I think he is right that we need to try to read the Bible from the perspective of its authors, but I would argue that in doing so, we are trying to establish a particular critical framework, we are not abolishing the work of the prolegomena altogether. The traditional views of Higher Criticism, from which Barth is working, actually argues that we should ground the text historically.
Ed's contention is that we must quit just focusing on using our reasoning abilities and actually live the Gospel. I agree. However assuming we want to understand what we are living, I think a good first step is to analyze our mode of interpreting what it is we are to live. We will live differently if we proceed under Schleiermacher's assumptions than if we proceed under Barth's. But not only that, but consider if we read the Bible under Pentecostal assumptions? Clearly living the Gospel takes on a very different light in that context. Barth's observation that we must focus on the living Word of God (Christ) as revelation is critical to that, because Christ's self-revelation to us gives us the confidence to then live what we believe.
To some extent, it is absurd to live out any text, because we cannot ever completely understand the text.

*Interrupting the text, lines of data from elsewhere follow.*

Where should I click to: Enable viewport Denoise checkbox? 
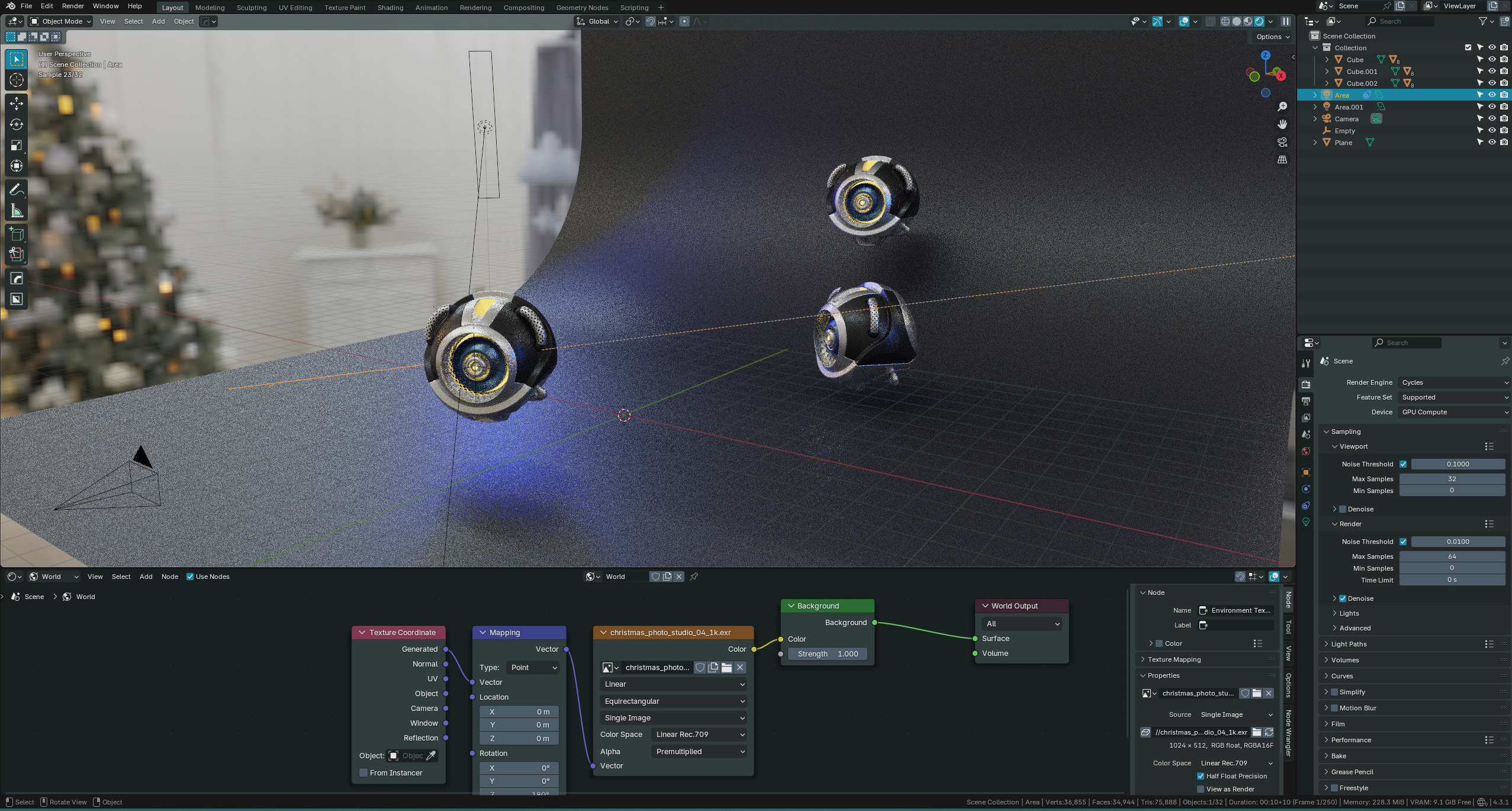pos(1343,509)
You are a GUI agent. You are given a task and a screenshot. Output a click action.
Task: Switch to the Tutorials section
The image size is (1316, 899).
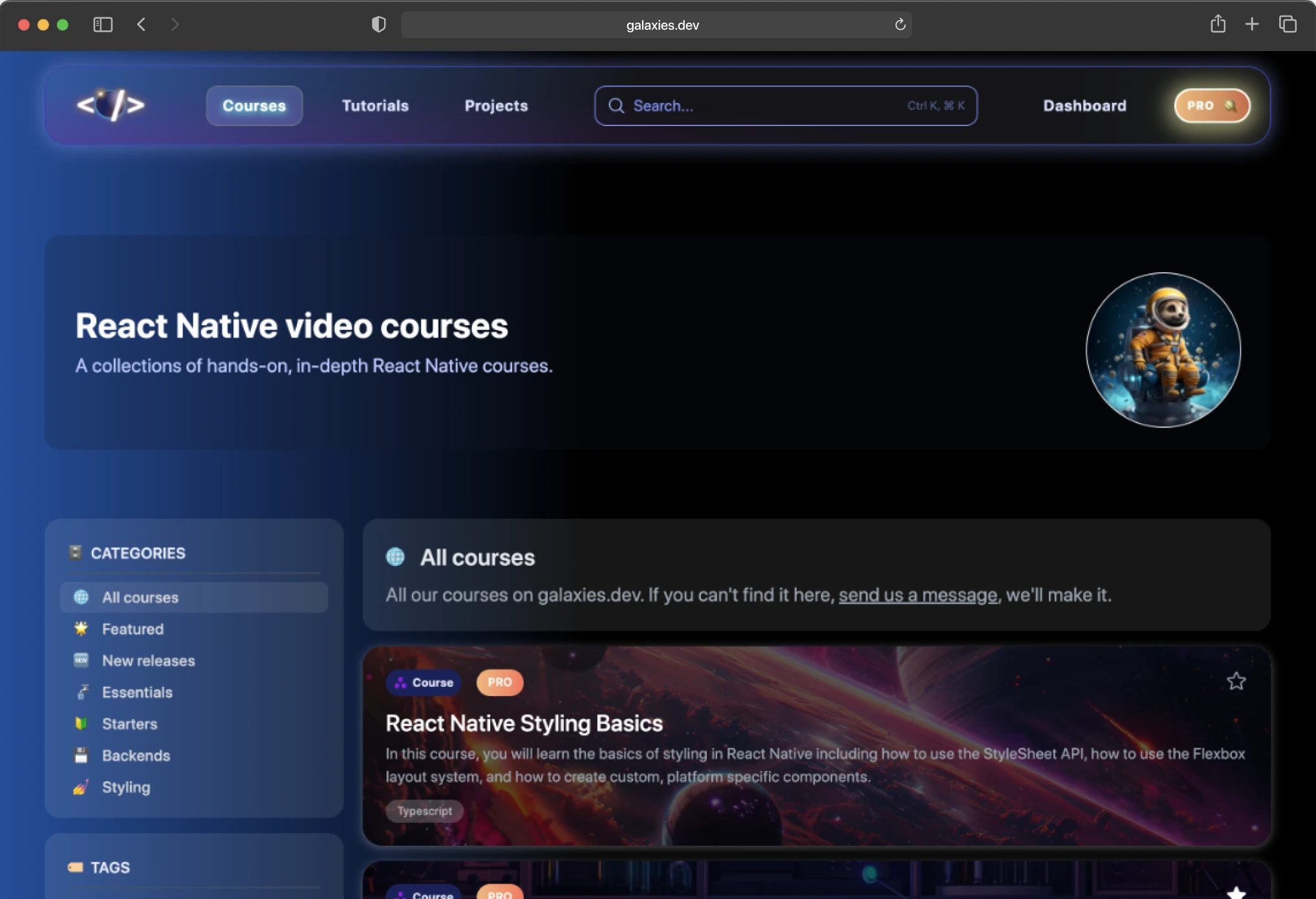point(374,105)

Here we have our paradoxical absurdity for our inner Kierkegaardians to delight in. But the Christian is not living a text, but living in the eternal revelation of God in Christ.
May 6, 2007
By Timothy R. Butler | Posted at 22:45:3
In April of 2006, a post of mine brought about a thoughtful critique of Barthianism by Eduardo. He gave a three point critique of Barth's theology focusing on its antagonism of natural theology, unique perspective on revelation and its implicit universalism. I have already provided a response concerning natural theology and universalism, but I do not believe I ever responded in full concerning Barth's view of revelation. Barth's view of revelation works into the theological framework I've been tinkering with here and here, so now seems like a great time to deal with this.

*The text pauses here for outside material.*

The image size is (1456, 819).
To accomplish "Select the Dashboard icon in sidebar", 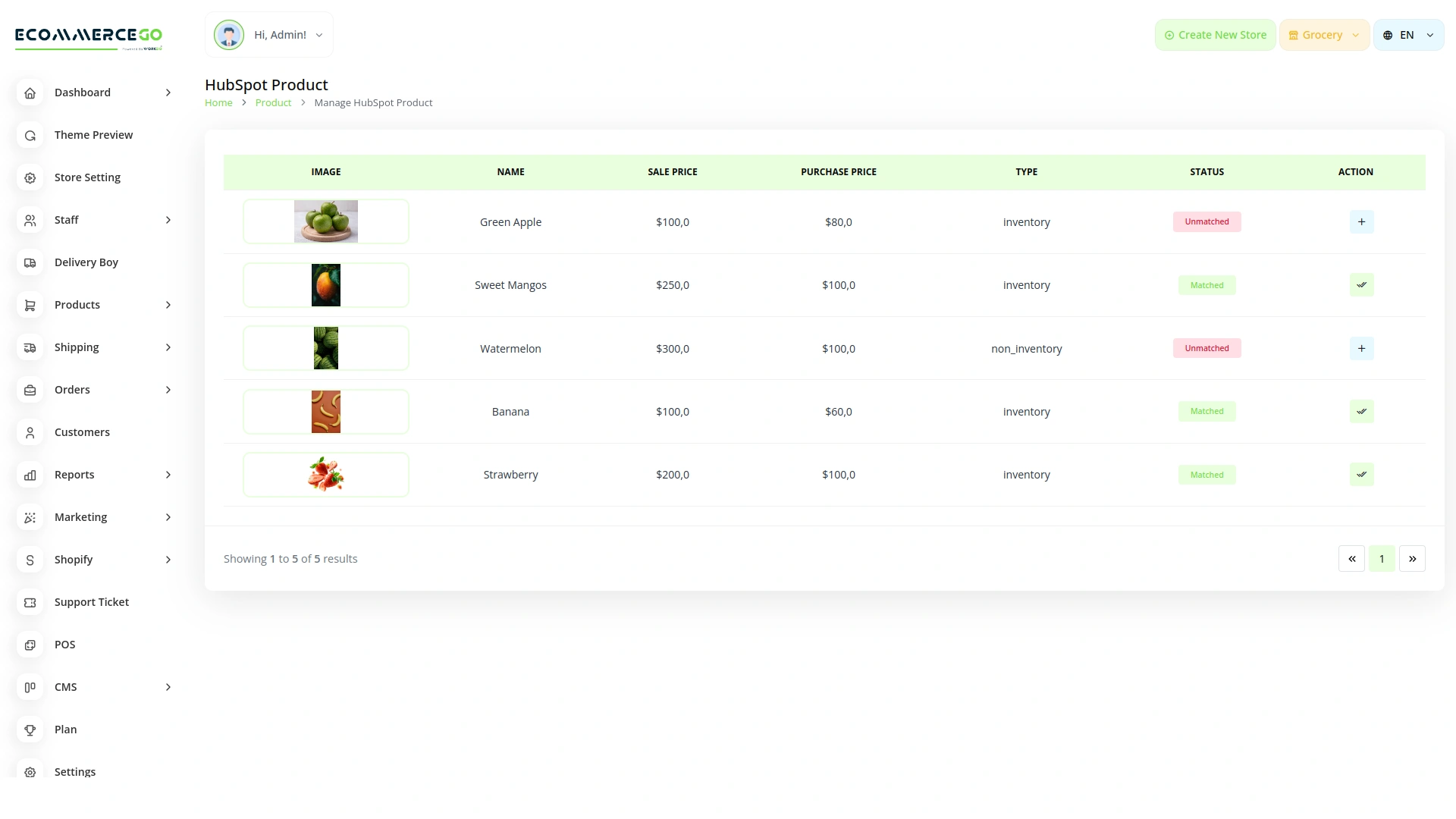I will tap(30, 93).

Let's set everything on the table from the start. Barth rejects the inerrancy of Scripture. That's the basic matter of contention, perhaps an even worse stumbling block to Barthian theology in Evangelical churches than the accusations of universalism (and, unlike the other accusation, I cannot deny that Barth indeed does hold the position he is accused of here). So my task today is not to explain why I think those who accuse Barth of rejecting inerrancy are wrong, but to show, if possible, that Barth's view is really inconsequential in itself and to the overall usefulness of Barthian/Neo-Orthodox theology. Before you prepare to burn me at the stake, bear with me and I'll explain why; don't put away the torches either — you still may want to burn me in a little while.